A group of researchers from the University of Alberta has proposed new neural network architecture for salient object detection called U² Net.
In their recent paper, researchers argue that most of the current methods for image segmentation and salient object detection rely on deep features extracted from existing backbones from image classification, such as AlexNet, ResNet, VGG, DenseNet etc., and this, in turn, introduces a problem when dealing with tasks such as salient object detection, where local details are of higher importance than semantic meaning. To overcome this problem, they propose a novel architecture which they call U² Net because of its nested U-structure. In this architecture each stage of the encoder-decoder U-Net structure contains the newly proposed RSU block, which is, in fact, a downsampling upsampling encoder-decoder itself. The structure of the RSU block is shown in the diagram below. The idea behind this new block is to use multi-scale features as residuals instead of the original features. According to researchers, this will introduce the desired effect of keeping the fine-grained details and will force the network to extract features from multiple-scales at every residual block.

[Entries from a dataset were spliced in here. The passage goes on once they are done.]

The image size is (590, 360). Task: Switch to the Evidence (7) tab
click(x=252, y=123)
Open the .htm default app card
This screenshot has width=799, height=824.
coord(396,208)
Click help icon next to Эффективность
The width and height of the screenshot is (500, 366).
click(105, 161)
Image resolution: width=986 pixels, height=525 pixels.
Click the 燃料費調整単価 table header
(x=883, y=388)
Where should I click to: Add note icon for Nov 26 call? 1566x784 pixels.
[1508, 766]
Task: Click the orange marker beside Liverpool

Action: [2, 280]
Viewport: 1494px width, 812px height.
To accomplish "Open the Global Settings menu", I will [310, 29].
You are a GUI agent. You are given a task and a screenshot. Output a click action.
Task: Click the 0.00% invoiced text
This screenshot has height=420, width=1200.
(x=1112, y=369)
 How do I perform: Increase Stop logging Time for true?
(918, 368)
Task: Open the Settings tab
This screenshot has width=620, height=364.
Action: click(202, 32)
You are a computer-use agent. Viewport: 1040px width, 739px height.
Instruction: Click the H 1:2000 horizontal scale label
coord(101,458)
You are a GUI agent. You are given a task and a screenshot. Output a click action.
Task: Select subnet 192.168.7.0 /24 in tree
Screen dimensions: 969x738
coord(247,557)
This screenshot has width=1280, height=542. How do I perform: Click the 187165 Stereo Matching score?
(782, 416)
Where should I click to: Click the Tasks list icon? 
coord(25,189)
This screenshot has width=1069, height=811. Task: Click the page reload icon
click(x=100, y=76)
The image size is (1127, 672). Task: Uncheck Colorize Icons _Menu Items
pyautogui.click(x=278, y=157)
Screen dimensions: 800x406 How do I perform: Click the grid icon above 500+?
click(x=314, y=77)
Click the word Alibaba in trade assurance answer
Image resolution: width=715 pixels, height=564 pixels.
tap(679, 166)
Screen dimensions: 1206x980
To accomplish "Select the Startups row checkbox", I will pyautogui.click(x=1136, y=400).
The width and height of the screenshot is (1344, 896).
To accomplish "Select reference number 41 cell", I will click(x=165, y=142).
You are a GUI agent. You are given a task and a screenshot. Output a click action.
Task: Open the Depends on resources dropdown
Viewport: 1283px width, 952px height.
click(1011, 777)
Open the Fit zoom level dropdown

The proposed model was trained using DUTS-TR dataset that contains around 10 000 sample images, augmented using standard data augmentation techniques. Researchers evaluated the model on six benchmark datasets for salient object detection: DUT-OMRON, DUTS-TE, HKU-IS, ECSSD, PASCAL-S, and SOD. Results from the evaluations showed that the new model performs comparably well with existing methods on these 6 benchmarks.
The implementation of U² Net was open-sourced along with pre-trained models for two variants of the method: U² Net (a larger model of 176.3 MB, 30 FPS on GTX 1080Ti GPU) and a smaller U² Net version of just 4.7 Mb that achieves up to 40 Fps. The code and the models can be found here. The paper was published on arxiv.